Image by Marco Bottigelli via Pinterest

Since the creation of this site in October 2015, the content has changed: both in subject matter (and hopefully) in quality. Naturally, these exterior changes have reflected an interior ideological journey, summarised in the following viewpoints held across four distinct periods:

  1. An anti-Islam stage.
  2. A patriotic, populist stage.
  3. A pro-white, identitarian stage.
  4. A paleoconservative and nationalist stage, predicated on Catholic faith. (As a simplified descriptor, this perspective shall be referred to below as ‘Catholic nationalism’).

The anti-Islam stage

This stage essentially lasted from October 2015 to June 2016; during which, the rise of ISIS and Islamic terror attacks dominated headlines.

At this time, the prevailing framework through which I interpreted the world, was by reference to the adverse impact of Islam. The latter, so I maintained, posed the greatest threat to Western countries: through terrorism, mass Islamic immigration, non-violent forms of Jihad, and creeping Sharia law. Islam also imperiled the to date achievements of Liberalism, especially in its retrograde views on women and sexual morality.

Leading influences during this period included Robert Spencer, Pamela Geller, and Geert Wilders.

The patriotic, populist stage

This period essentially lasted from June 2016 to August 2017; during which, Brexit, the Trump phenomenon, and the rise of One Nation dominated headlines.

From this time, I recognised that opposition to Islam, was insufficient in and of itself to solve the problems that confronted the West. The real demarcation line, instead, was between those who sought to put Australia first–in immigration, trade, and foreign policy–and those who did not.

Likewise, while Islamic influence was unwelcome, it was only part of the larger problem of multiculturalism: expressed in ethnic ghettos, alongside a cultural and linguistic diversity that unfairly alienated traditional Australians.

Finally, there was a broader culture war brewing. By means of political correctness, gender identity politics, and false accusations of ‘racism’, the left sought to unfairly clamp down on its conservative opponents. This was a major problem, one that justified–in principle–the protection of free speech and the unhindered exchange of ideas.

Leading influences during this period included Donald Trump, Nigel Farage, Douglas Murray, Patrick Buchanan, and Pauline Hanson.

The pro-white, identitarian stage

This period essentially lasted from August 2017 to July 2019. During this time, a focal point of media attention was the ‘Alt-Right’, which arose from an enlarged right-wing interest in the 2016 Trump Presidential campaign. (As an aside, the first time I heard of the ‘Alt-Right’ was in August 2016, when Hillary Clinton denounced its growing influence on the Trump campaign.)

The key event that shaped my development of explicit pro-white, identitarian politics, was the ‘Unite the Right’ rally held in Charlottesville, Virginia in August 2017. The premise behind ‘Unite the Right’ was to protest the removal of the statute of Robert E. Lee, a war hero and symbol of American heritage. For this just cause, the protesters were slandered as ‘Nazis’, physically attacked by ANTIFA, while both law enforcement and the judicial authorities enabled this disenfranchisement. In light of these reactions, the personal takeaway from Charlottesville was that white identity was under direct attack, which had to be defended in corresponding terms.

■ ■ ■ ■ ■

Repeat the passage on the site's four ideological stages word for word, from "Since the creation" up to and including "patriotic, populist stage.".

**DATA LISTING:**
■ ■ ■ ■ ■

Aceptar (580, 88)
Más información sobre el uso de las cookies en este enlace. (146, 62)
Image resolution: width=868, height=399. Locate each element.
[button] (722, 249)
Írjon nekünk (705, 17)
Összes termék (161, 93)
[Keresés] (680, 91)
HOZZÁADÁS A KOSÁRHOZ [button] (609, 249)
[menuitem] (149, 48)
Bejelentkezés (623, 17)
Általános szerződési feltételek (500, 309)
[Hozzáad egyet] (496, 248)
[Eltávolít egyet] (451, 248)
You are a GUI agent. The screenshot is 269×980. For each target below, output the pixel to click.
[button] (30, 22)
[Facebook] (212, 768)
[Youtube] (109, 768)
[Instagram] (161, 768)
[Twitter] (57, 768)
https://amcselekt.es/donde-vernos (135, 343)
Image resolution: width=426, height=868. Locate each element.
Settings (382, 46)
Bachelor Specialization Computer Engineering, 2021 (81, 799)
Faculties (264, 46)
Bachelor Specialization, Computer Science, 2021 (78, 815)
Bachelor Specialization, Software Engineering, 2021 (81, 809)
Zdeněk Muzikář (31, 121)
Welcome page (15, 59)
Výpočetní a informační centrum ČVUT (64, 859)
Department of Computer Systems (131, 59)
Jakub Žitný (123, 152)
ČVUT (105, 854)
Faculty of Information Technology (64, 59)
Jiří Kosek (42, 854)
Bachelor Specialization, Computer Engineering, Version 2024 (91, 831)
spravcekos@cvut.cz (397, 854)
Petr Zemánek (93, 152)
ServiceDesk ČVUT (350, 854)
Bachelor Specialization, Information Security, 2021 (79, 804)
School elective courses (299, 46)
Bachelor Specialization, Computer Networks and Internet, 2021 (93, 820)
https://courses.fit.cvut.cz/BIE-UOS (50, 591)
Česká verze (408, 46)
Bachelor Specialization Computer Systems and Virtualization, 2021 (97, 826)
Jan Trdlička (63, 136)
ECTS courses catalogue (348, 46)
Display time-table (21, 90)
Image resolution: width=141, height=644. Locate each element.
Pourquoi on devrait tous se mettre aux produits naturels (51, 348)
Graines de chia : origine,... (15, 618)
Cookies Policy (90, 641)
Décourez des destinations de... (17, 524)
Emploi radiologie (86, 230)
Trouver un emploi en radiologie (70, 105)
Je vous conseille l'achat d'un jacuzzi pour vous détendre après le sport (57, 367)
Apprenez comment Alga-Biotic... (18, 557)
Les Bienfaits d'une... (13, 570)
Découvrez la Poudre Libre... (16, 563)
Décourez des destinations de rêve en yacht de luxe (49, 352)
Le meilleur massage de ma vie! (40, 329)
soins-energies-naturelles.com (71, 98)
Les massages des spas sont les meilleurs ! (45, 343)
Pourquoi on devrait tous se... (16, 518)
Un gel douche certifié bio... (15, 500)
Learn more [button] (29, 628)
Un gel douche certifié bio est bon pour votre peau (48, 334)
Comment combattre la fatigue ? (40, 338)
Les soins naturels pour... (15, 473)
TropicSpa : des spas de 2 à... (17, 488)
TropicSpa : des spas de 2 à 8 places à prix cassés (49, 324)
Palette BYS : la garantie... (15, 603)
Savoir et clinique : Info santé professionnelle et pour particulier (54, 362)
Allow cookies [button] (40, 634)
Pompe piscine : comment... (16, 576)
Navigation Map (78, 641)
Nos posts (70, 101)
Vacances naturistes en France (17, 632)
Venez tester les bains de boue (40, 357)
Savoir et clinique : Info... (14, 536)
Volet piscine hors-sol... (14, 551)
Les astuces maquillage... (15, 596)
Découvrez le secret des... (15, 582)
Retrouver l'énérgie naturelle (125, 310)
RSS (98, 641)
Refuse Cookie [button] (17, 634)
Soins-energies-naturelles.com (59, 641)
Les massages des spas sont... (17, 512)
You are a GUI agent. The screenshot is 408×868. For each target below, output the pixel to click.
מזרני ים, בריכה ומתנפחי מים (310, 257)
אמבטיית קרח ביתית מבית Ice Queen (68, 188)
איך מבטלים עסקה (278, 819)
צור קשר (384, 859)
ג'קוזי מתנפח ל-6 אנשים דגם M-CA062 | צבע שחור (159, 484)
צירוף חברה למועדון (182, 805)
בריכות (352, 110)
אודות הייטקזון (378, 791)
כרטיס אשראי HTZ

■ ■ ■ ■ ■

**ANSWER TO THE TASK:**
Since the creation of this site in October 2015, the content has changed: both in subject matter (and hopefully) in quality. Naturally, these exterior changes have reflected an interior ideological journey, summarised in the following viewpoints held across four distinct periods:

  1. An anti-Islam stage.
  2. A patriotic, populist stage.